Traducción y edición 2025 por David De Angelis

Todos los derechos reservados

 

 

 

 

 

 

 

 

 

 

 

 

 

 

 

 

 

 

Índice

 

Prefacio

Introducción. La era de las multitudes

Libro I. La mente de las multitudes

Capítulo I. Características generales de las multitudes. - Ley psicológica de su unidad mental

Capítulo II. Los sentimientos y la moral de las multitudes

Capítulo III. Las ideas, la capacidad de razonamiento y la imaginación de las multitudes

Capítulo IV. Una Forma Religiosa Asumida por Todas las Convicciones de las Multitudes

Libro II. Opiniones y creencias de las multitudes

Capítulo I. Factores remotos de las opiniones y creencias de las multitudes

Capítulo II. Los factores inmediatos de las opiniones de las multitudes

Capítulo

Capítulo IV. Limitaciones de la variabilidad de las creencias y opiniones de las multitudes

Libro III. Clasificación y descripción de las diferentes clases de muchedumbres

Capítulo I. Clasificación de las multitudes

Capítulo II. Multitudes denominadas criminales

Capítulo III. Jurados penales

Capítulo IV. Las multitudes electorales

Capítulo V. Asambleas parlamentarias

Notas

 

 

 

 

 

 

 

 

 

Prefacio

 

El siguiente trabajo está dedicado a exponer las características de las multitudes.

El conjunto de las características comunes con que la herencia dota a los individuos de una raza constituye el genio de la misma. Sin embargo, cuando un cierto número de estos individuos se reúnen en una multitud con fines de acción, la observación demuestra que, por el mero hecho de estar reunidos, resultan ciertas características psicológicas nuevas, que se añaden a las características raciales y difieren de ellas a veces en un grado muy considerable.

Las multitudes organizadas siempre han desempeñado un papel importante en la vida de los pueblos, pero este papel nunca ha sido tan importante como en la actualidad. La sustitución de la actividad consciente de los individuos por la acción inconsciente de las multitudes es una de las principales características de la época actual.
• • • • •
> Tareas pendientes
1. Di si cada una de estas afirmaciones concuerda con el texto sobre las multitudes, respondiendo sí o no y citando literalmente las palabras del texto que lo deciden. (a) El prefacio sostiene que el papel de las multitudes organizadas nunca ha sido tan importante como en la actualidad. (b) Según el índice, el Libro III trata de las opiniones y creencias de las multitudes. (c) El prefacio afirma que las nuevas características psicológicas de una multitud coinciden siempre con las características raciales.
2. Escribe la continuación del texto sobre las multitudes a partir de su última oración.

> Segmento de datos
• • • • •
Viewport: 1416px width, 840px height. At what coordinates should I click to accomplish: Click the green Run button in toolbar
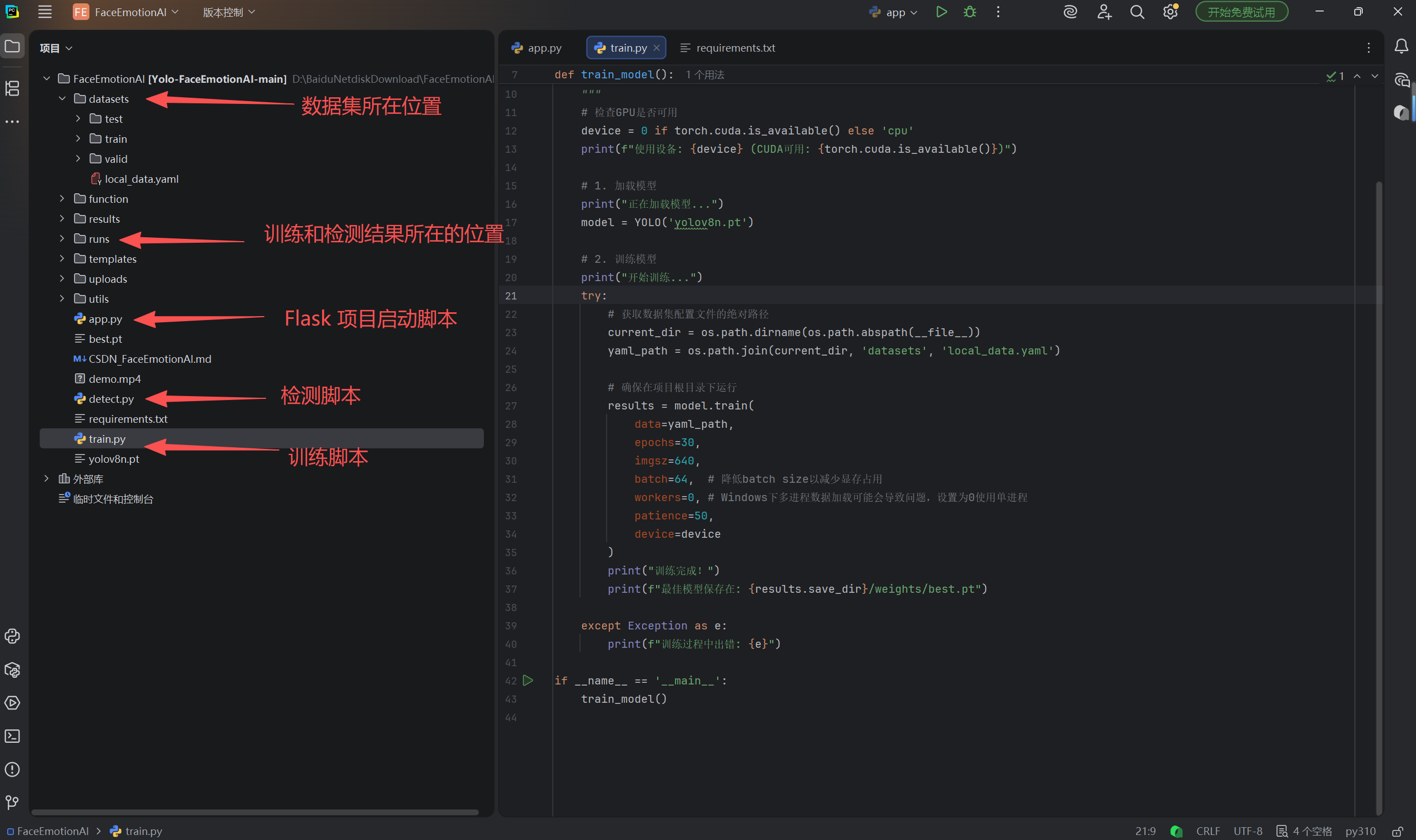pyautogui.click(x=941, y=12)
• • • • •
> Respuestas ordenadas
1.
(a) Sí: "este papel nunca ha sido tan importante como en la actualidad".
(b) No: "Libro III. Clasificación y descripción de las diferentes clases de muchedumbres".
(c) No: "difieren de ellas a veces en un grado muy considerable".

2.
Me he esforzado por examinar el difícil problema presentado por las multitudes de una manera puramente científica, es decir, haciendo un esfuerzo por proceder con método y sin dejarme influir por opiniones, teorías y doctrinas. Creo que éste es el único modo de llegar al descubrimiento de algunas partículas de verdad, especialmente cuando se trata, como en este caso, de una cuestión que es objeto de apasionada controversia. Un hombre de ciencia empeñado en verificar un fenómeno no está llamado a preocuparse por los intereses que sus verificaciones puedan perjudicar. En una publicación reciente, un eminente pensador, M. Goblet d'Alviela, hizo la observación de que, no perteneciendo a ninguna de las escuelas contemporáneas, a veces me encuentro en oposición a varias de las conclusiones de todas ellas. Espero que este nuevo trabajo merezca una observación similar. Pertenecer a una escuela es necesariamente adherirse a sus prejuicios y opiniones preconcebidas.

Sin embargo, debo explicar al lector por qué me encontrará sacar conclusiones de mis investigaciones que a primera vista podría pensarse que no se sostienen; por qué, por ejemplo, después de señalar la extrema inferioridad mental de las multitudes, asambleas escogidas incluidas, sin embargo afirmo que sería peligroso entrometerse en su organización, a pesar de esta inferioridad.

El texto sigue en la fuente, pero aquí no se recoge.